- Relator(a)
- Ministro Reynaldo Soares da Fonseca
- Órgão julgador
- Quinta Turma
- Data do julgamento
- 24/05/2016
- Data de publicação
- 01/06/2016
STJ – Acórdão, Rel. Ministro Reynaldo Soares da Fonseca, Quinta Turma, j. 24/05/2016, p. 01/06/2016
PENAL. AGRAVO REGIMENTAL NO RECURSO ESPECIAL. DOIS FATOS DISTINTOS. ESTUPRO DE VULNERÁVEL. PRIMEIRO FATO. CONDENAÇÃO. SEGUNDO FATO. DESCLASSIFICAÇÃO DA CONDUTA PARA ARTIGO 232 DO ECA. CONCLUSÃO DO TRIBUNAL A QUO. ATOS PRATICADOS NÃO EXTRAPOLAM OS LIMITES DO CONSTRANGIMENTO. VERIFICAÇÃO. INCIDÊNCIA DA SÚMULA 7/STJ. 1. Segundo a jurisprudência do Superior Tribunal de Justiça, "o delito de estupro de vulnerável se consuma com a prática de qualquer ato de libidinagem ofensivo à dignidade sexual da vítima, incluindo toda ação atentatória contra o pudor praticada com o propósito lascivo, seja sucedâneo da conjunção carnal ou não, evidenciando-se com o contato físico entre o agente e a vítima durante o apontado ato voluptuoso" (HC 264.482/RJ, Rel. Ministro GURGEL DE FARIA, Quinta Turma, julgado em 23/6/2015, DJe 3/8/2015).

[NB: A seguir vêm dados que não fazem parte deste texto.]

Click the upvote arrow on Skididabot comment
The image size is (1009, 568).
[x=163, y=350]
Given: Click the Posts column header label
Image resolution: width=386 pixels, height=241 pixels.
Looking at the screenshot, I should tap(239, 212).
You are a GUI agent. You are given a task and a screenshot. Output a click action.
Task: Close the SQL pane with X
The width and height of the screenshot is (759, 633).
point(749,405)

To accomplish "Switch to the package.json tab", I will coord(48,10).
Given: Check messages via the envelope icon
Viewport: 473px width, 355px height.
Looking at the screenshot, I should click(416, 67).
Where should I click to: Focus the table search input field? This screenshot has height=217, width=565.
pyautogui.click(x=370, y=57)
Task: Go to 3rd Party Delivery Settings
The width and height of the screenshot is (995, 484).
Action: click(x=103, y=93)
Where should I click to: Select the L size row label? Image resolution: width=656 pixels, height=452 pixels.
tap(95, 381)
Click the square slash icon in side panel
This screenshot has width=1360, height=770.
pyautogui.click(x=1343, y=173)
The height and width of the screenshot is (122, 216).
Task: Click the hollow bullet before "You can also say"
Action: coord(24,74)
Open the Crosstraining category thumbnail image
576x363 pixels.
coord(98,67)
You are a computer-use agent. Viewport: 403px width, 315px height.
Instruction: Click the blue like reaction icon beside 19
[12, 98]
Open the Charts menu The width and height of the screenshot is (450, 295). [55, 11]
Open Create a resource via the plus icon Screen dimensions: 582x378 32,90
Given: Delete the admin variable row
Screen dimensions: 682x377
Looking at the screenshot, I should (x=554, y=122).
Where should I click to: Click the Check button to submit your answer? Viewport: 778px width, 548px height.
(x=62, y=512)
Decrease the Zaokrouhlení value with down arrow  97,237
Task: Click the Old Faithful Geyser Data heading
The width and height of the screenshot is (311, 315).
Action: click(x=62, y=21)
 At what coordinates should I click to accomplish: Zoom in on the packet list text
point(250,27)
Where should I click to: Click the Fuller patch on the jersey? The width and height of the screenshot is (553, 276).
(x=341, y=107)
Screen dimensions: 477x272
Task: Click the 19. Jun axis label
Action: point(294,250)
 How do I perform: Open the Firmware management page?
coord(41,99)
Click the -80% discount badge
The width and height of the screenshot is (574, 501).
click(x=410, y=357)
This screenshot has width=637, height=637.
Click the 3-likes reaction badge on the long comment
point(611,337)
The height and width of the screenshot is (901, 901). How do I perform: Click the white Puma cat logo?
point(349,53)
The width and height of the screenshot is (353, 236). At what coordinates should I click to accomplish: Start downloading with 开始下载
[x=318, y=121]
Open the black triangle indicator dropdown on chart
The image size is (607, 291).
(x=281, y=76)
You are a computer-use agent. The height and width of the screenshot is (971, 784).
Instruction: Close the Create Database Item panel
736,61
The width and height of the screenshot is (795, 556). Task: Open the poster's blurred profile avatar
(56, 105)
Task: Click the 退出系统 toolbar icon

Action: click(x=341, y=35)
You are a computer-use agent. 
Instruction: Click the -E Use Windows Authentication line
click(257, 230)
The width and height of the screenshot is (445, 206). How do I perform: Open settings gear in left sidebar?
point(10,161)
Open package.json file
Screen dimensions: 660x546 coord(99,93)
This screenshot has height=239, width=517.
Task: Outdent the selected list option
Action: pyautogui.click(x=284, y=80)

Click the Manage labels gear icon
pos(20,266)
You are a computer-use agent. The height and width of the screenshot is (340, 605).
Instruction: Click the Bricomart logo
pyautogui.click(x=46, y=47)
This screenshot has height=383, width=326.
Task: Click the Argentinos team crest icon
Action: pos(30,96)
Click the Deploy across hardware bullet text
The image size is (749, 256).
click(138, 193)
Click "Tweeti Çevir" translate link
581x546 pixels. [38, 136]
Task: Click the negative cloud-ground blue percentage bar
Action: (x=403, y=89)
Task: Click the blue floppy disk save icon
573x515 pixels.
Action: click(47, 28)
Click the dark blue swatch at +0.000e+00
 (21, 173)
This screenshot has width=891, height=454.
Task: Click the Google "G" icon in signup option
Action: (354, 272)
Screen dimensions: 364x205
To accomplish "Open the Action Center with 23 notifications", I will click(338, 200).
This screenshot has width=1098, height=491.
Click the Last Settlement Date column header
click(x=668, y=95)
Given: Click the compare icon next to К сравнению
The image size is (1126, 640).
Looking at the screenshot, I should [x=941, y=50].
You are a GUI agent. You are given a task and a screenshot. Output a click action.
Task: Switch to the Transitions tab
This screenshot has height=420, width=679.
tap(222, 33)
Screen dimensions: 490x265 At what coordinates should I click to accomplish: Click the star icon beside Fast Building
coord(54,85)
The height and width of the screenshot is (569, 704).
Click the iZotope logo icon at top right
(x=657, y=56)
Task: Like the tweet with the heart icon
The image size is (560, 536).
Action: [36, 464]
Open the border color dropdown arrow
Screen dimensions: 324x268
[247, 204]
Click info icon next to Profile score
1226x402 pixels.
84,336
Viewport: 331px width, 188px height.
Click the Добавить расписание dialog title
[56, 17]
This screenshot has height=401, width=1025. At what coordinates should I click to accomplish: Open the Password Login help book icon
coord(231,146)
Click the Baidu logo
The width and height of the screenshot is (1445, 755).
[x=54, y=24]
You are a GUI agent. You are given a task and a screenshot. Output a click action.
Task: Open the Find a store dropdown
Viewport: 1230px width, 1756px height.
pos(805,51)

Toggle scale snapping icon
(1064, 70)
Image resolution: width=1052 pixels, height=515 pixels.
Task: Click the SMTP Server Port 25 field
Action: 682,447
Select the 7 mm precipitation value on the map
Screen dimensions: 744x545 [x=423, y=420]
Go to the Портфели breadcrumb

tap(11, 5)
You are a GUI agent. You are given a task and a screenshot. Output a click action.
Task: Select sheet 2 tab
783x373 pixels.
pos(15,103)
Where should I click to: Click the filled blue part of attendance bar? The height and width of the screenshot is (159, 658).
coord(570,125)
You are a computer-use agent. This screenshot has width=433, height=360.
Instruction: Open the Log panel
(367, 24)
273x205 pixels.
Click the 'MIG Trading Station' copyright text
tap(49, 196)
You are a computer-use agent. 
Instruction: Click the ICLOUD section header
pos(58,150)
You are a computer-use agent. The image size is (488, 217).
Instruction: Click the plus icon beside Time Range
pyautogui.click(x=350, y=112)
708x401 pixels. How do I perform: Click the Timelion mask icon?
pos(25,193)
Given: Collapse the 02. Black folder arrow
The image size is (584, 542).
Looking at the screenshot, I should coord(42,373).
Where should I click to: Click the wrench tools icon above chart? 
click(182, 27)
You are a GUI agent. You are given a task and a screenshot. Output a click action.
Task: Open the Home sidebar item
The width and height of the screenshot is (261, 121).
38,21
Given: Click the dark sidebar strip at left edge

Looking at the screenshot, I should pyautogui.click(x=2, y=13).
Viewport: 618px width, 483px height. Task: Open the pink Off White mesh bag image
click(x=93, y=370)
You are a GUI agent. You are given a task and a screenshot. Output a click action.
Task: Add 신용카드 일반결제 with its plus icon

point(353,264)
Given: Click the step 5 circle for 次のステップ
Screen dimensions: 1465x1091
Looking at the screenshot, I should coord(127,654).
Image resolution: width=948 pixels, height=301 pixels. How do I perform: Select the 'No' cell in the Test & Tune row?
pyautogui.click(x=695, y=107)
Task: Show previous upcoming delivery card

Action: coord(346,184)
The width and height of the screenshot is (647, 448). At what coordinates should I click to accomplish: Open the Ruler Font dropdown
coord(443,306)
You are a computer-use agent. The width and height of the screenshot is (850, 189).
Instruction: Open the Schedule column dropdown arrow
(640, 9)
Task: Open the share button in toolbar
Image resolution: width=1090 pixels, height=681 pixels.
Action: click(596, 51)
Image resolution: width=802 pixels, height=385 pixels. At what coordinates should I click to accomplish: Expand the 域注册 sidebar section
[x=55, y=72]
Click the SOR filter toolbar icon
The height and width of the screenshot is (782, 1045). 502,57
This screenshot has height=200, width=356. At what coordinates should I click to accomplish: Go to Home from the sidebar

Assim, o crime de estupro de vulnerável, na redação dada pela Lei n. 12.015/2009, configura-se quando o agente mantém conjunção carnal ou qualquer ato libidinoso contra menor de 14 (catorze) anos, sendo irrelevante, ainda, o consentimento da vítima. 2. O Tribunal a quo, segundo as circunstâncias específicas do caso, concluiu pela desclassificação do segundo fato para o crime do art. 262 do ECA, uma vez que não ficou comprovado o dolo inerente ao atentado violento ao pudor, pois "a prova colacionada indica que a conduta não revelou luxúria e desejo incontido". 3. Para modificar o entendimento do Tribunal de origem e afastar desclassificação operada quanto ao segundo fato, seria imprescindível a incursão no conjunto fático-probatório e nos elementos de convicção dos autos, o que é vedado em sede de recurso especial a teor do enunciado da Súmula 7/STJ: "A pretensão de simples reexame de prova não enseja recurso especial". 4. Agravo regimental improvido. (AgRg no REsp n. 1.589.420/GO, relator Ministro Reynaldo Soares da Fonseca, Quinta Turma, julgado em 24/5/2016, DJe de 1/6/2016.)